Der jüngste Höhepunkt ist natürlich die Erklärung des französischen
Präsidenten, in der gesagt wird, daß Frankreich auf der Seite des Friedens
steht, was sehr schwer zu verstehen ist, wenn man sich die Absichtserklärungen
ansieht, die wir in Bezug auf Waffenlieferungen abgeben, wenn man sich eine
ganze Reihe von Entscheidungen ansieht, die in Bezug auf eingefrorene
russische Guthaben getroffen wurden, in Bezug auf unsere Unterstützung über
das bilaterale Sicherheitsabkommen zwischen der Ukraine und Frankreich usw.
usw.
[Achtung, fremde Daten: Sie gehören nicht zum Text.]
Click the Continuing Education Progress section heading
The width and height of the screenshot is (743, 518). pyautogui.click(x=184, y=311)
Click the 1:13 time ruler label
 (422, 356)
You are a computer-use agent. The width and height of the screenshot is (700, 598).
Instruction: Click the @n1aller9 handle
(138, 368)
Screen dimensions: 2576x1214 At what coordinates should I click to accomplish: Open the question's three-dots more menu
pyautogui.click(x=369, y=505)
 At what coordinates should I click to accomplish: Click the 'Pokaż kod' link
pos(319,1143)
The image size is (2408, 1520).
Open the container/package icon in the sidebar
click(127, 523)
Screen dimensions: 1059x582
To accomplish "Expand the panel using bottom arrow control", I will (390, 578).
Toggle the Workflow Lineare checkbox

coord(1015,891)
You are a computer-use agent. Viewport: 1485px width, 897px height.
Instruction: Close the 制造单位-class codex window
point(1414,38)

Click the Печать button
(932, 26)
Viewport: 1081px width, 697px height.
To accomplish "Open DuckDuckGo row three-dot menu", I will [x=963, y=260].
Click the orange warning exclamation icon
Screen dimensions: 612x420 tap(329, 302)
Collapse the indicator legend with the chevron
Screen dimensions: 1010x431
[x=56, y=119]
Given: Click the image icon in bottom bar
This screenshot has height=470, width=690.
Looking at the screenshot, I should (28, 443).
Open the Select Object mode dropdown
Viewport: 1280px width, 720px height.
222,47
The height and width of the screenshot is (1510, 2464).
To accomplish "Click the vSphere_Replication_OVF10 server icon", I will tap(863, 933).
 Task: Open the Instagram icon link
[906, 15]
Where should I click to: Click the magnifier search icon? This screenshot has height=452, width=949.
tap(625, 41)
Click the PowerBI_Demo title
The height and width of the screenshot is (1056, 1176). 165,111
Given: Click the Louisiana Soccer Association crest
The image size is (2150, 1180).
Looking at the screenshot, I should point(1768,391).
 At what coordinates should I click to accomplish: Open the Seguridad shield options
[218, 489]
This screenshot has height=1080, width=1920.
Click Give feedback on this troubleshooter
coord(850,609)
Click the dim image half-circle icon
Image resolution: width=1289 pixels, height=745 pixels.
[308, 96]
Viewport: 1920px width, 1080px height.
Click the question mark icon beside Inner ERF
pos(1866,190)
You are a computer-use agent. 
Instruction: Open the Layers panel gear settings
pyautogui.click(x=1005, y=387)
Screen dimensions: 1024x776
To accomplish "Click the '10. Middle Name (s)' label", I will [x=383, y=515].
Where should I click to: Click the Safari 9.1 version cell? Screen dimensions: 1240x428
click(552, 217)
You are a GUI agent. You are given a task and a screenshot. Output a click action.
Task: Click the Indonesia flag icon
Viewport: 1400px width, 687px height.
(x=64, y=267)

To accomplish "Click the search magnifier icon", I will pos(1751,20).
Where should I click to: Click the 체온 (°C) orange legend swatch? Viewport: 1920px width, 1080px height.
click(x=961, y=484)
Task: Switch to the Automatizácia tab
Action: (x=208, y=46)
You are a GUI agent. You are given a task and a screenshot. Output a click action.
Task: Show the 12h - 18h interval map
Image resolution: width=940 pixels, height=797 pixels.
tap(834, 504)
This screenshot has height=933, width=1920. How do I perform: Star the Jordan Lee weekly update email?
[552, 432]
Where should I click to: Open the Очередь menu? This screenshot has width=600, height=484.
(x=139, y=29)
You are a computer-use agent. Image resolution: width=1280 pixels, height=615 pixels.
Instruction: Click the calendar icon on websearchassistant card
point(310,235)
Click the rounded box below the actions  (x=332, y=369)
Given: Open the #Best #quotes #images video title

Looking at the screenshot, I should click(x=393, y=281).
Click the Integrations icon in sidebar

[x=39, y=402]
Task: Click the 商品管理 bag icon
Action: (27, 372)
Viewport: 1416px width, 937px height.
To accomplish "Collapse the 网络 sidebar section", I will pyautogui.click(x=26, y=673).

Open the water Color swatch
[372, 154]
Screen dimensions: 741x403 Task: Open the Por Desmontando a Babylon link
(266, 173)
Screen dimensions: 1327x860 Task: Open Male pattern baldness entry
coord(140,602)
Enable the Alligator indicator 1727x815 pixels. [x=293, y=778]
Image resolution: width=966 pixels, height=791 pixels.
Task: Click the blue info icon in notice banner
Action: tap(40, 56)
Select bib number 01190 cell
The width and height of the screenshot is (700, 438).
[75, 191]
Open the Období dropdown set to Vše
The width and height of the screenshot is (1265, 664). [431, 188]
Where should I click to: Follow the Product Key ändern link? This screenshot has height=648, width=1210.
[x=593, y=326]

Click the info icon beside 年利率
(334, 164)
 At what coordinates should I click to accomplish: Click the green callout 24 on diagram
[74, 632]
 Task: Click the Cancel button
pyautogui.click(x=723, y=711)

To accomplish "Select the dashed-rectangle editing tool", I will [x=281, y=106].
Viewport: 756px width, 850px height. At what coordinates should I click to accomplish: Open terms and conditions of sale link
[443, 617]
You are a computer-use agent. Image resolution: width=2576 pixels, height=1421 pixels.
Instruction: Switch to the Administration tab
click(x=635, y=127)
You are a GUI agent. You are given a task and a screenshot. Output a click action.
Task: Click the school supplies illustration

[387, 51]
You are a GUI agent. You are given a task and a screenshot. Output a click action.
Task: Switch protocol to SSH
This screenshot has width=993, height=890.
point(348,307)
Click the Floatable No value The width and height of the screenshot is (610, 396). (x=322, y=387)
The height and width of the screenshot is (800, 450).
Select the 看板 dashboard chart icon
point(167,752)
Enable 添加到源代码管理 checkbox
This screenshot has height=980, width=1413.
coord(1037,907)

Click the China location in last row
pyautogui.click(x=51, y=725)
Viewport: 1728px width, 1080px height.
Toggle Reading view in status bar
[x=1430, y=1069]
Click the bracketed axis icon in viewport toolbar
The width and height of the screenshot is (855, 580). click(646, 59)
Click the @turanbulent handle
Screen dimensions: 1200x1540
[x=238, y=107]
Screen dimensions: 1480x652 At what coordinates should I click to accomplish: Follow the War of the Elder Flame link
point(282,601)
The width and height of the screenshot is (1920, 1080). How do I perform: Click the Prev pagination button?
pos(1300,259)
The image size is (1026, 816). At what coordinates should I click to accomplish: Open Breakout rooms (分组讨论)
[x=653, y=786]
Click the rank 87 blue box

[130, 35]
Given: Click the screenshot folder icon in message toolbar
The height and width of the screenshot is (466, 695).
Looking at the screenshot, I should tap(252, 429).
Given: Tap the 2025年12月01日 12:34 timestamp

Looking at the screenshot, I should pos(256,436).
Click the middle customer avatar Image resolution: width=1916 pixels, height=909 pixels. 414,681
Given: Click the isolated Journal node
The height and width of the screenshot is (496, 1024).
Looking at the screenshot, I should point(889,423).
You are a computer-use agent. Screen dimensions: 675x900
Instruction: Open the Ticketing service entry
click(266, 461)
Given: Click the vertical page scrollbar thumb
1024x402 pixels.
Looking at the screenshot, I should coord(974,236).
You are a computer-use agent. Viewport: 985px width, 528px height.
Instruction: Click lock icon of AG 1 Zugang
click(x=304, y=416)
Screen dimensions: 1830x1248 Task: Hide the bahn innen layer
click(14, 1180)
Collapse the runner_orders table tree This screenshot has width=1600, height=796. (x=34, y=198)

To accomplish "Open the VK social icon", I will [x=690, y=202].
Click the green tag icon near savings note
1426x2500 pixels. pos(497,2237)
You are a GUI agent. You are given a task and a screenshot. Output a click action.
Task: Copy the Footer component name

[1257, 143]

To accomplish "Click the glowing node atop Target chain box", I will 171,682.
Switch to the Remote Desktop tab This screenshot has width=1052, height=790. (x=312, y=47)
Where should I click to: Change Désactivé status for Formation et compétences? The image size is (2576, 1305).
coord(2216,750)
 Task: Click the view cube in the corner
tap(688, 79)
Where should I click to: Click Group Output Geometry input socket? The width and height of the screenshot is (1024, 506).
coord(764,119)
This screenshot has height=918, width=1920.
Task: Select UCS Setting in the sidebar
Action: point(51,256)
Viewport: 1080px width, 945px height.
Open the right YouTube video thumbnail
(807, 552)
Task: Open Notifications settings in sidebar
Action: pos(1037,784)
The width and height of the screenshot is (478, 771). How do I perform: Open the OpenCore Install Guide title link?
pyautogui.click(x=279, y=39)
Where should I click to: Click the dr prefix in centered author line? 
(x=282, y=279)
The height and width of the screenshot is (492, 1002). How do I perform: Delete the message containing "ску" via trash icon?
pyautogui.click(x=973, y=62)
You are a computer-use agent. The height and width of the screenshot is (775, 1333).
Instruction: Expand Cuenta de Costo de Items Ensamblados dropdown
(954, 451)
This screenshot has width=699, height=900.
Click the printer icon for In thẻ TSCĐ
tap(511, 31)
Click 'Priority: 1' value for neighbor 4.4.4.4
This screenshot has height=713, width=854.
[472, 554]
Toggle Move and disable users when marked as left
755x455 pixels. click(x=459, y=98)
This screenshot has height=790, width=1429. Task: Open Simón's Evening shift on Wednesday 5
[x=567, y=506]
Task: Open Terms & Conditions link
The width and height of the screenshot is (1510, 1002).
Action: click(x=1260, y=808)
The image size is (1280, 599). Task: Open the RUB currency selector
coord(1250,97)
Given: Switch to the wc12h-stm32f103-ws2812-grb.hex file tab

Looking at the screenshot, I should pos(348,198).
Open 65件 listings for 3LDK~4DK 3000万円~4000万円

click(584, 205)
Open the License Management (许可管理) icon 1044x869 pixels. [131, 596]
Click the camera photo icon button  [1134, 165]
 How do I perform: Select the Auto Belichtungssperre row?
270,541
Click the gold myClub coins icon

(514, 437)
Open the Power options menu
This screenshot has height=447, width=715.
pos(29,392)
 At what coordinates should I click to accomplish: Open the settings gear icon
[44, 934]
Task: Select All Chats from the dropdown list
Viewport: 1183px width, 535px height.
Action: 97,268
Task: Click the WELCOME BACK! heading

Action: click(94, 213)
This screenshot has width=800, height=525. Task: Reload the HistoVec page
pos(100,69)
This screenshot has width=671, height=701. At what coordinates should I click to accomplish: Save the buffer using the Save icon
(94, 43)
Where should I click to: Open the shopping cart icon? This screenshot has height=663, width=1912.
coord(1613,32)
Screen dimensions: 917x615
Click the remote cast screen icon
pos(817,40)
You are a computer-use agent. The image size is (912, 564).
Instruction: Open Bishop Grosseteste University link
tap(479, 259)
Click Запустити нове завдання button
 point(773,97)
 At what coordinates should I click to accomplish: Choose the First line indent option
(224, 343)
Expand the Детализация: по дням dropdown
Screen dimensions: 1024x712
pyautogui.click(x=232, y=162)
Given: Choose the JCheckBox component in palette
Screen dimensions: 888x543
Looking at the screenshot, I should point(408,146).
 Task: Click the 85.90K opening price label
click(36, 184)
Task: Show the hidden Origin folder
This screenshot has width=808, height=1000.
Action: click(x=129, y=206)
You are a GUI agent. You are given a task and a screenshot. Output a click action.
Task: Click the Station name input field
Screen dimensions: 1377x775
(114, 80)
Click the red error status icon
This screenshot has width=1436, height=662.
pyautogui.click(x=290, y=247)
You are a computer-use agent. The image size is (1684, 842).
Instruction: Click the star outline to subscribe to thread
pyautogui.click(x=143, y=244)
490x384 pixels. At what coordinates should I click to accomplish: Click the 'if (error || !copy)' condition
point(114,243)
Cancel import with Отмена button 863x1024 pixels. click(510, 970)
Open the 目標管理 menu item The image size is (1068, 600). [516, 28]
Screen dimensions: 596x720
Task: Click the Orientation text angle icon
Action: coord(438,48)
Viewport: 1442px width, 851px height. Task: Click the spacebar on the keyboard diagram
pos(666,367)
Wir stehen auf der Seite des Friedens, aber in Wirklichkeit nähren wir
den Krieg.
Und es fällt mir schwer zu glauben, daß wir uns der Konsequenzen unserer
Positionen nicht bewußt sind. Eine weitere aktuelle Haltung, die unserer
Glaubwürdigkeit ebenfalls extrem schadet, ist natürlich die Erklärung des
Präsidenten, der erklärte, daß wir, wenn wir Rußlands Einschüchterungspolitik
gegenüber dem Westen nachgegeben hätten, nicht all die Waffen geliefert
hätten, die wir an die Ukraine geliefert haben, und daß die Ukraine deshalb
nicht in der Lage wäre, in der sie sich heute befindet... Ich würde sagen, das
ist der letzte Strohhalm, denn ich stimme Ihnen vollkommen zu! Wären wir
vorsichtig und gemäßigt genug gewesen, der Versuchung nicht nachzugeben, diese
Lieferungen zu tätigen und den Konflikt anzuheizen, wäre die Ukraine nicht in
der Lage, in der sie sich heute befindet, d.h. in einer militärisch und
menschlich äußerst bedenklichen Lage, die ihren Interessen als Land extrem
schadet.
Ein Friedensabkommen war nach einigen Tagen, einigen Wochen des Konflikts
nach dem Beginn der russischen militärischen Sonderoperation ausgehandelt
worden, und es war ein Abkommen, das zerstört wurde – obwohl Präsident
Selenskyj dazu bereit war. Es wurde von uns und insbesondere von den Briten
zerstört, durch Boris Johnson, der kam, um der Ukraine zu erklären, daß sie
dazu da sei, Krieg zu führen und nicht Frieden zu schließen.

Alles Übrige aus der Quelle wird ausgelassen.